* Saved entries
* BEGIN *
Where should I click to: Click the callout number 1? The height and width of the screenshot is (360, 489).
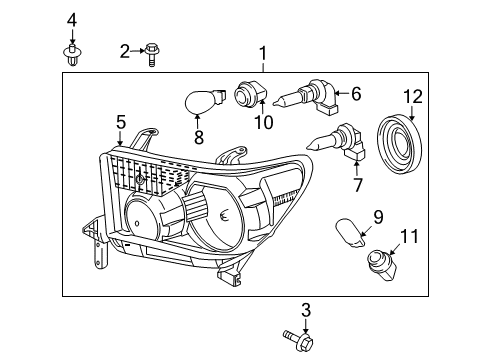pos(263,52)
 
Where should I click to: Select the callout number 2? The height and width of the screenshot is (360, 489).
pos(126,49)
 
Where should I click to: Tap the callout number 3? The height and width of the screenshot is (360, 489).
pos(306,311)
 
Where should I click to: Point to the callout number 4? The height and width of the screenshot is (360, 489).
pos(71,19)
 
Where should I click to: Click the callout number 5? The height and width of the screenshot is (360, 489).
pos(120,122)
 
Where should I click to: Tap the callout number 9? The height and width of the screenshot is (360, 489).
pos(377,217)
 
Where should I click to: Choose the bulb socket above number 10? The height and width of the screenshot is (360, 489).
* END *
Update the listing above so that "callout" becomes "marker" everywhere it occurs, with every other part left as it is. Leave the pictures out of your answer.

* The answer
Where should I click to: Click the marker number 1? The height and width of the screenshot is (360, 489).
pos(263,52)
 
Where should I click to: Select the marker number 2? The height and width of the screenshot is (360, 489).
pos(126,49)
 
Where should I click to: Tap the marker number 3? The height and width of the screenshot is (360, 489).
pos(306,311)
 
Where should I click to: Point to the marker number 4? The height and width of the screenshot is (360, 489).
pos(71,19)
 
Where should I click to: Click the marker number 5? The height and width of the screenshot is (360, 489).
pos(120,122)
 
Where should I click to: Tap the marker number 9? The height and width of the screenshot is (360, 489).
pos(377,217)
 
Where should I click to: Choose the bulb socket above number 10? The height and width of the screenshot is (360, 489).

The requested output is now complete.